(Dataset rows)
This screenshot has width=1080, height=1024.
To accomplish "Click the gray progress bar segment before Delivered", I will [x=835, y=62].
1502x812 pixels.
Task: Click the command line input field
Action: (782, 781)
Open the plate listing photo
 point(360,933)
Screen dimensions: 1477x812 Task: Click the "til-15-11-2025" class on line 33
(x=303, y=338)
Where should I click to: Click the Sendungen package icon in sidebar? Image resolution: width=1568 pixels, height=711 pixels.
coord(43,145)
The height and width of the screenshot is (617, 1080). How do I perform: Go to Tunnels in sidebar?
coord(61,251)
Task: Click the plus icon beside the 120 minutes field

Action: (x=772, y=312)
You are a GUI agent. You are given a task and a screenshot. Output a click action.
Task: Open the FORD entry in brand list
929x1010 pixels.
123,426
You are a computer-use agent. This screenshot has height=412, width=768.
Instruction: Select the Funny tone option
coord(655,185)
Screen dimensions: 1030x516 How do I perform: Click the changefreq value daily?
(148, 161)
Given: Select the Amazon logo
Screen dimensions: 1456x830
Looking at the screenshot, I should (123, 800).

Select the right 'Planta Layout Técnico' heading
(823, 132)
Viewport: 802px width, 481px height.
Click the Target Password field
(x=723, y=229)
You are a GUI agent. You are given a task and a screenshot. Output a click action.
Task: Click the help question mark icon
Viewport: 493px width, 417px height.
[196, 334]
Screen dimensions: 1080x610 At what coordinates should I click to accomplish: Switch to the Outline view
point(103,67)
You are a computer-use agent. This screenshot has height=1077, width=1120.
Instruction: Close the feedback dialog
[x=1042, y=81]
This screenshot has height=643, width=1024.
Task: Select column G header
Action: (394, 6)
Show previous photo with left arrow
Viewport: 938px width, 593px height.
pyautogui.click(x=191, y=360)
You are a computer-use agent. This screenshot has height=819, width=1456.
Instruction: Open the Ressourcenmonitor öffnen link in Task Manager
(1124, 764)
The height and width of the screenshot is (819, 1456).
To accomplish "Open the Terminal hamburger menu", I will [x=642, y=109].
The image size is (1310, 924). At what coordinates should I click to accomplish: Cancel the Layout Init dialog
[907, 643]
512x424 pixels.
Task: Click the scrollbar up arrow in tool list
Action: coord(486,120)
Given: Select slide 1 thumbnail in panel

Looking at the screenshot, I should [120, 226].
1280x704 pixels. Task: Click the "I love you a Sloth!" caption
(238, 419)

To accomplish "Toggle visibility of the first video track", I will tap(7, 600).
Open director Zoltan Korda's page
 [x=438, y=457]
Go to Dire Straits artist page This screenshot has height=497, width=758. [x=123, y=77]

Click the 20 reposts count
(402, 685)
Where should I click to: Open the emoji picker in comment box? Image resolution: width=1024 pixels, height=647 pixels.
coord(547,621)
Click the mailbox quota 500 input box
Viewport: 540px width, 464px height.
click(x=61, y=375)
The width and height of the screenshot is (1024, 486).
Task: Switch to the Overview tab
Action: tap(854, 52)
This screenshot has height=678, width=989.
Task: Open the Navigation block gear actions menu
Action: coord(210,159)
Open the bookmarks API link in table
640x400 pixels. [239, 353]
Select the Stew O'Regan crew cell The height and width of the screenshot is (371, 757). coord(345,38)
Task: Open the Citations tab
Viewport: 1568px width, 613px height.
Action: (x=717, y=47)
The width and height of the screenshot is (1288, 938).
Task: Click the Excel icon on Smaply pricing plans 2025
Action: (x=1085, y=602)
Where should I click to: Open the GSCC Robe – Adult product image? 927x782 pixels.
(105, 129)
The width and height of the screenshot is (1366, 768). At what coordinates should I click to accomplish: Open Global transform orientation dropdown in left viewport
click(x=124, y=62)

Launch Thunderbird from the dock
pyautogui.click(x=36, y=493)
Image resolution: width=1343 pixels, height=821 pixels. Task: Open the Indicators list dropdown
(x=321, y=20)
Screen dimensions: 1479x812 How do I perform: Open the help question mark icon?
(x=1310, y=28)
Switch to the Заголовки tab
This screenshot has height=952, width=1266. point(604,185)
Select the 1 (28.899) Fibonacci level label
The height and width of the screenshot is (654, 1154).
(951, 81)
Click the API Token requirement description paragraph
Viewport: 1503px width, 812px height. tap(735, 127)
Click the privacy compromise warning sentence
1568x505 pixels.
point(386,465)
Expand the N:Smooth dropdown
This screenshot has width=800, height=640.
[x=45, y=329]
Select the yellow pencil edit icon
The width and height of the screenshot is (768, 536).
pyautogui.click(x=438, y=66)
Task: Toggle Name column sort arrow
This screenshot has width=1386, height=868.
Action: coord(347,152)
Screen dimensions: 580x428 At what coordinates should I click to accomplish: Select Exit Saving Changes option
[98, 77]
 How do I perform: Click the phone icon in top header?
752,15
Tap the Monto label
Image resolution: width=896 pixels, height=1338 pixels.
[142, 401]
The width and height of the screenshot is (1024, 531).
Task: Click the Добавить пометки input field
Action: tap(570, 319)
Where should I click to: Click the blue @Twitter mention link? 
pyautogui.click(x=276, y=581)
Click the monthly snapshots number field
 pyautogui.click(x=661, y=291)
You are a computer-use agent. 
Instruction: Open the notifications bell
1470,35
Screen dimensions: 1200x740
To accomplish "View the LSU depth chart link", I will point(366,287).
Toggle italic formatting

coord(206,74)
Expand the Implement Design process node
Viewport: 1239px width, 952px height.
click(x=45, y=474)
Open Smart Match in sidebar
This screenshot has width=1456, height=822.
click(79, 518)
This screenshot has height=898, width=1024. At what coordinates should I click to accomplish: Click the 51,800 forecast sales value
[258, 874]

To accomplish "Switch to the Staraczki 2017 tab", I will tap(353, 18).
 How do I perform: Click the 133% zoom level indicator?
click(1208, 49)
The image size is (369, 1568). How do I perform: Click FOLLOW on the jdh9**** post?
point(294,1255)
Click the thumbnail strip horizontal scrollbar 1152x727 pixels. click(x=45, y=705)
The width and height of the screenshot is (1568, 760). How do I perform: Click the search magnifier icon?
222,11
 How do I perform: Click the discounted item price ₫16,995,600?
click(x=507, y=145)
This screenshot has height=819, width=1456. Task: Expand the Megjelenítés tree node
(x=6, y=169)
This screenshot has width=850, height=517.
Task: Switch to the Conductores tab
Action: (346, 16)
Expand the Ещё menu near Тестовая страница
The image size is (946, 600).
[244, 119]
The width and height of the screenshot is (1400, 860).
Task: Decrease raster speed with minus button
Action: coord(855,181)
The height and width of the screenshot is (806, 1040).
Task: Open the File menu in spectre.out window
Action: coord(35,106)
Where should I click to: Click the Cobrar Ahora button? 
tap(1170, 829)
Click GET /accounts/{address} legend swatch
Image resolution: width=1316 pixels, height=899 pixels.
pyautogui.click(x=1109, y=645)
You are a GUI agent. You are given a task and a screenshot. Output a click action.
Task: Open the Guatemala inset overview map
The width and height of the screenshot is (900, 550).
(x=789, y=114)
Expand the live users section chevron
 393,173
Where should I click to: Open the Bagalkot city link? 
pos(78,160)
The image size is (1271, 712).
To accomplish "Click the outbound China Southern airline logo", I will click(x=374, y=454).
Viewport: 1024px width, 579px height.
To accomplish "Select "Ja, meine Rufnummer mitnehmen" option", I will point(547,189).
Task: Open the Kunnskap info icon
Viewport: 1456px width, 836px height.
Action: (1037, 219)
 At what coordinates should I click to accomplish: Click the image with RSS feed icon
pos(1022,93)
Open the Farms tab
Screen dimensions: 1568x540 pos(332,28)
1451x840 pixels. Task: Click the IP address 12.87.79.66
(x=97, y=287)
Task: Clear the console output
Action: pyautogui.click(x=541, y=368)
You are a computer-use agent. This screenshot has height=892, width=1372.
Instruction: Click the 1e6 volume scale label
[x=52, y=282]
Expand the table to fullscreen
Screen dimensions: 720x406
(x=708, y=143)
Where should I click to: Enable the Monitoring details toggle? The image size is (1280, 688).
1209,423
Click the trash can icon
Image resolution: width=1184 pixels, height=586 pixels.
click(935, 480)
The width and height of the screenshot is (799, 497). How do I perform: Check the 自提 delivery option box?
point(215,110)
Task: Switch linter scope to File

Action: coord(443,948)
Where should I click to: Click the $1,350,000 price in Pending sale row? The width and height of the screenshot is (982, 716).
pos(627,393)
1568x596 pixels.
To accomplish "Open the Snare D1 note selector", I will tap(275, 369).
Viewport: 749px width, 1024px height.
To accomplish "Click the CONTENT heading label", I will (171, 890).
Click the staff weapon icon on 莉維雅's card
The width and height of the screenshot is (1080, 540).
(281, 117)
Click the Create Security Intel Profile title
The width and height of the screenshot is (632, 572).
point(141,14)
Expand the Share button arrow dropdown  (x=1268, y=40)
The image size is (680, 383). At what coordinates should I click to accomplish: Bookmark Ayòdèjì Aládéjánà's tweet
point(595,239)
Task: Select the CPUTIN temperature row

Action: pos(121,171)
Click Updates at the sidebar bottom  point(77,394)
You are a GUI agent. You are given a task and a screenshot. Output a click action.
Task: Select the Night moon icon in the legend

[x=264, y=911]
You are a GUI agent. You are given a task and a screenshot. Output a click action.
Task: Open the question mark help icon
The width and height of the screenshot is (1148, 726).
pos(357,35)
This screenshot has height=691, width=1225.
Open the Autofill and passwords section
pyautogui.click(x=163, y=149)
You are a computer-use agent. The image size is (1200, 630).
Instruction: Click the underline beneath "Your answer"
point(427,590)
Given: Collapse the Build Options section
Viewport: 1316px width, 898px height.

EXERCISE AIM: Convert the material into a numbered list of lines, starting at its first line and ending with the line that contains "(1124, 764)". Leave out any blank lines.

REPLY TO THE EXERCISE:
1. This screenshot has width=1080, height=1024.
2. To accomplish "Click the gray progress bar segment before Delivered", I will [x=835, y=62].
3. 1502x812 pixels.
4. Task: Click the command line input field
5. Action: (782, 781)
6. Open the plate listing photo
7.  point(360,933)
8. Screen dimensions: 1477x812 Task: Click the "til-15-11-2025" class on line 33
9. (x=303, y=338)
10. Where should I click to: Click the Sendungen package icon in sidebar? Image resolution: width=1568 pixels, height=711 pixels.
11. coord(43,145)
12. The height and width of the screenshot is (617, 1080). How do I perform: Go to Tunnels in sidebar?
13. coord(61,251)
14. Task: Click the plus icon beside the 120 minutes field
15. Action: (x=772, y=312)
16. You are a GUI agent. You are given a task and a screenshot. Output a click action.
17. Task: Open the FORD entry in brand list
18. 929x1010 pixels.
19. 123,426
20. You are a computer-use agent. This screenshot has height=412, width=768.
21. Instruction: Select the Funny tone option
22. coord(655,185)
23. Screen dimensions: 1030x516 How do I perform: Click the changefreq value daily?
24. (148, 161)
25. Given: Select the Amazon logo
26. Screen dimensions: 1456x830
27. Looking at the screenshot, I should (123, 800).
28. Select the right 'Planta Layout Técnico' heading
29. (823, 132)
30. Viewport: 802px width, 481px height.
31. Click the Target Password field
32. (x=723, y=229)
33. You are a GUI agent. You are given a task and a screenshot. Output a click action.
34. Task: Click the help question mark icon
35. Viewport: 493px width, 417px height.
36. [196, 334]
37. Screen dimensions: 1080x610 At what coordinates should I click to accomplish: Switch to the Outline view
38. point(103,67)
39. You are a computer-use agent. This screenshot has height=1077, width=1120.
40. Instruction: Close the feedback dialog
41. [x=1042, y=81]
42. This screenshot has height=643, width=1024.
43. Task: Select column G header
44. Action: (394, 6)
45. Show previous photo with left arrow
46. Viewport: 938px width, 593px height.
47. pyautogui.click(x=191, y=360)
48. You are a computer-use agent. This screenshot has height=819, width=1456.
49. Instruction: Open the Ressourcenmonitor öffnen link in Task Manager
50. (1124, 764)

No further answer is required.